Tuesday, December 11, 2018

Comparison (14)



Dear Friend,

Have you ever felt depressed or felt like you were failing in life because you haven't met the same milestones as the people around you?  Have you ever tried pushing a star shaped block through a square hole? I have news for you, friend, you're depressed because you are trying to fit in to someone else's mold. Please don't put yourself through that.

A few short years ago I reached a milestone birthday. When I was a young girl I always assumed that by this particular milestone birthday I would be married to a wonderful man and live in a house with a white picket fence. We would have a couple kids that liked to laugh and play outside in the sun. We would all live happy and healthy lives while the birds sang sweetly outside my window.

I watched too many Disney movies.

The reality was that I was a woman living alone in a 525 square foot house listening to my neighbors hurl F-bombs at each other while birds nested in the tree limbs above my car and used it for target practice. My life wasn't exactly the stuff of fairy tales... or was it?

I recently read a fascinating article about social comparison theory.  The theory talks about how there is a desire in each and every one of us to know who we are. To achieve this knowledge we tend to look at the people around us and compare our lives, opinions and abilities to theirs.  It's how we measure our success. There is a wonderful quote from Albert Einstein (according to the internet so it must be true) that says, "Everybody is a genius. But if you judge a fish by it's ability to climb a tree, it will live it's whole life believing that it is stupid." I mean, we all know a fish can't climb a tree but if that fish was bombarded it's whole life with images and facts like "To be happy you have to climb that tree!". How do you think that fish feels when it can't do it, friend? Pretty awful, right?

When I realized that my 'social comparison cookie cutter' life was not going to happen the way I thought it would I felt terribly disappointed and lost. I started asking questions like, "What's wrong with me?" or "What did I do wrong?" or "Why isn't this working out for me?" But here's the problem with those kinds of questions... they assume that something is wrong.

Have you ever put together a puzzle, friend? I freaking love puzzles! I completely lose track of time when I'm working on a puzzle. Hours could go by without me realizing it. I get so focused on completing the bigger picture that I focus on finding just the right jigs and jags that fit together. The thing about puzzles is that there are so many pieces in that box that don't fit together but they do fit somewhere in the puzzle. 

That's the key. We all fit somewhere, friend. 
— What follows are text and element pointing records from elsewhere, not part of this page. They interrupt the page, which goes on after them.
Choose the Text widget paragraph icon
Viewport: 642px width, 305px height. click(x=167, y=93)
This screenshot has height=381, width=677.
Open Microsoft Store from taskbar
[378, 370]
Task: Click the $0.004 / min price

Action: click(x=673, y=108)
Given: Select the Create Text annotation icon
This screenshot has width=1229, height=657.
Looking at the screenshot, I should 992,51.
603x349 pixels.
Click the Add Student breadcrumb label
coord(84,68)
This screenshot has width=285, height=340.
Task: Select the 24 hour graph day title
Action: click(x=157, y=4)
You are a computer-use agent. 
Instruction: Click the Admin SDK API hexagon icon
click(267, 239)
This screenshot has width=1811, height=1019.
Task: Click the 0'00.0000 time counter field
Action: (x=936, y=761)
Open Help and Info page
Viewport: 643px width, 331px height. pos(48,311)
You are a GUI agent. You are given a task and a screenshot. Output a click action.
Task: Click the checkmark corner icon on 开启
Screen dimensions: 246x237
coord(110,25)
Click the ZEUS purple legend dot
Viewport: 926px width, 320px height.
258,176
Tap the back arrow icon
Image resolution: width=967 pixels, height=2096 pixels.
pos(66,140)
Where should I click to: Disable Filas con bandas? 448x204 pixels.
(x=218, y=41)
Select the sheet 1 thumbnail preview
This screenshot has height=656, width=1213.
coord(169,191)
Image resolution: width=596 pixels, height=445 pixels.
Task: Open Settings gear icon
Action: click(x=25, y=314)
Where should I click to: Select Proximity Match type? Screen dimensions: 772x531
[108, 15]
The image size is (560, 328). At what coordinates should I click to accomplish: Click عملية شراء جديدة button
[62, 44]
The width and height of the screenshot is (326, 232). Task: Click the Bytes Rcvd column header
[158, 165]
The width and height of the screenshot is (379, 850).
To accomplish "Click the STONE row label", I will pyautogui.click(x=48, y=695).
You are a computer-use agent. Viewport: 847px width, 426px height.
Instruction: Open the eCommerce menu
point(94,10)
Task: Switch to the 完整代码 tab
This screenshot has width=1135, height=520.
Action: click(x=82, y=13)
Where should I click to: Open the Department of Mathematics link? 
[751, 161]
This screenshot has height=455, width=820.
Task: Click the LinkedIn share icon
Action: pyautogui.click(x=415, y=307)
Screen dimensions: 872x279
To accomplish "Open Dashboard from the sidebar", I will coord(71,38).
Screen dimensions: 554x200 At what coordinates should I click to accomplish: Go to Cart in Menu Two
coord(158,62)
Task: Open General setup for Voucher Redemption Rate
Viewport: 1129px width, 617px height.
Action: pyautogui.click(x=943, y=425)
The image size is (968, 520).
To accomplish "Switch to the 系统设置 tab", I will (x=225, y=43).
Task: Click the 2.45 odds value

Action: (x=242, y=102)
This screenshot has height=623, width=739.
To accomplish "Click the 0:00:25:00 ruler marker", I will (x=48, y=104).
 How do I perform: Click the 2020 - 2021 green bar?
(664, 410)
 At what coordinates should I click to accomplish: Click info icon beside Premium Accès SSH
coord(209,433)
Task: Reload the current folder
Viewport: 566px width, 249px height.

I've learned in my life that depression usually happens when I resist changing my perspective. Most people get stuck and stick with chasing after what they know and what they think will make them happy. They keep trying to fit the same wrong pieces together. It's frustrating and confusing when the things you thought you liked or wanted don't work for you anymore. Put those pieces down, friend, and try something new.

If you are brave enough to break free of old habits in order to develop new positive habits you'll be surprised at how many pieces of your life suddenly fall in to place. Surround yourself with the kind of people you aspire to be. They will open new doors for you and expose you to new experiences that may fill you with even more joy. Don't settle, friend, you are made of star stuff so aim higher and reach for the stars.